See Christmas with Fresh Eyes

12-20-2015Weekly ReflectionDiocese of La Crosse, WI

Isn’t it funny how we get used to things?

We should never get used to Christmas. Today we celebrate the mind-boggling truth that God became man. When was the last time you really thought about that?

Why would the Son of God, the second person of the Trinity,do that? Why enter into a life of human limitation, fatigue and hunger? Why subject Himself to being misunderstood,hated and ultimately put to death? He could have comedown to earth as a glorious King and struck dead everyone who opposed Him with a wave of His hand.

But He didn’t. He came to an unknown maiden and her unknown husband and let Himself be placed in a feeding trough for animals. He spent the first 30 years of His life in obscurity. He pulled together a ragtag group of 12 followers who showed themselves to be confused much of the time, argumentative about who was the greatest,and mostly cowardly in His time of greatest need. Not to mention the one who betrayed Him to His death.
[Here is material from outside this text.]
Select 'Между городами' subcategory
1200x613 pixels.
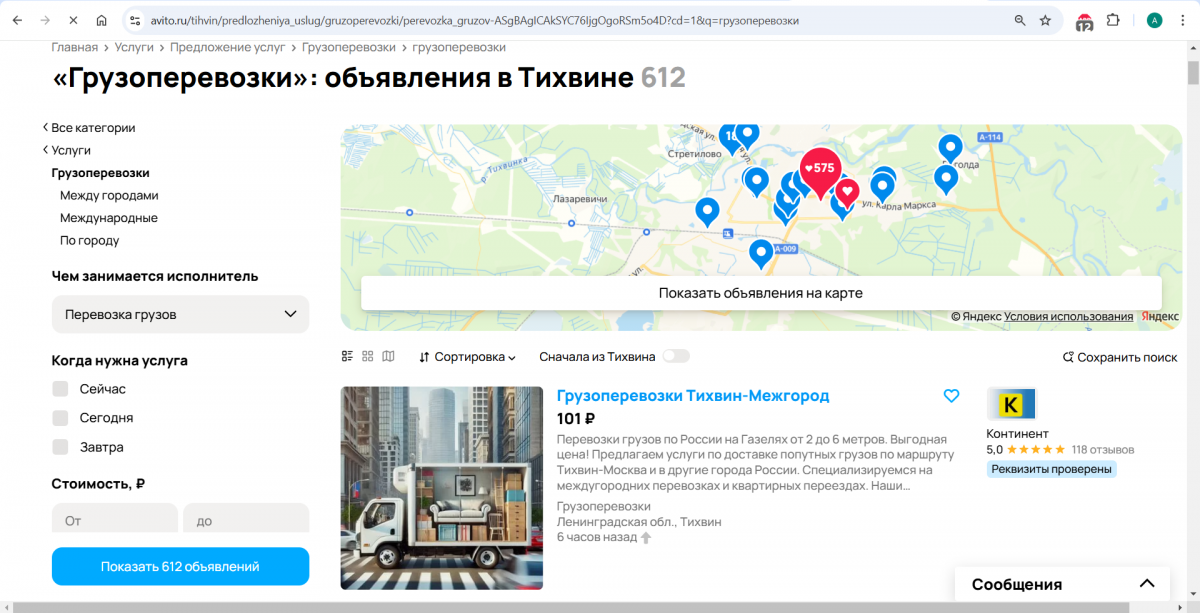point(109,196)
This has been the history of God’s dealings with us, from ancient Israel that repeatedly turned its back on Him and stoned the prophets, to the sin and nonsense of our own day.

The only explanation is divine Love, a love so deep and merciful we can barely begin to fathom it. The earthly loves we know – that of parents, or spouses – as beautiful as they are, are only faint shadows of God’s love for us.This is a love that saves us, rescuing us over and over again from the sin begun in Adam and Eve, and multiplied ever since.

God had given our first parents everything they could have wanted. For their own good, he had placed one limit on them, but the devil persuaded them that God was jealously holding back, and that if they would only defy that one limit, they would become like gods. Tempted by pride they disobeyed, rebelled against their status as creatures, and tried to become equal to God.

It did not end well, but from that very moment God promised a Redeemer. At this time we celebrate the coming of this One, the only Son of God, and the manner of His coming precisely reversed the proud sin of Adam and Eve.

Listen to the words of St. Paul to the Philippians:
Though He was in the form of God,
[Christ] did not regard equality with God something
to be grasped.
Rather, He emptied Himself, taking the form of a slave,
coming in human likeness;
and found human in appearance,
He humbled himself,
becoming obedient to death, even death on a cross.
Because of this, God greatly exalted Him
and bestowed on Him the name
that is above every name,
that at the name of Jesus
every knee should bend,
of those in Heaven and on earth
and under the earth,
and every tongue confess that
Jesus Christ is Lord.

During this Holy Season, let us intentionally give thanks to our Heavenly Father, who in His merciful love, has given to us the gift of His Son. In doing so, we will know the true meaning of Christ’s birth and see Christmas with fresh eyes.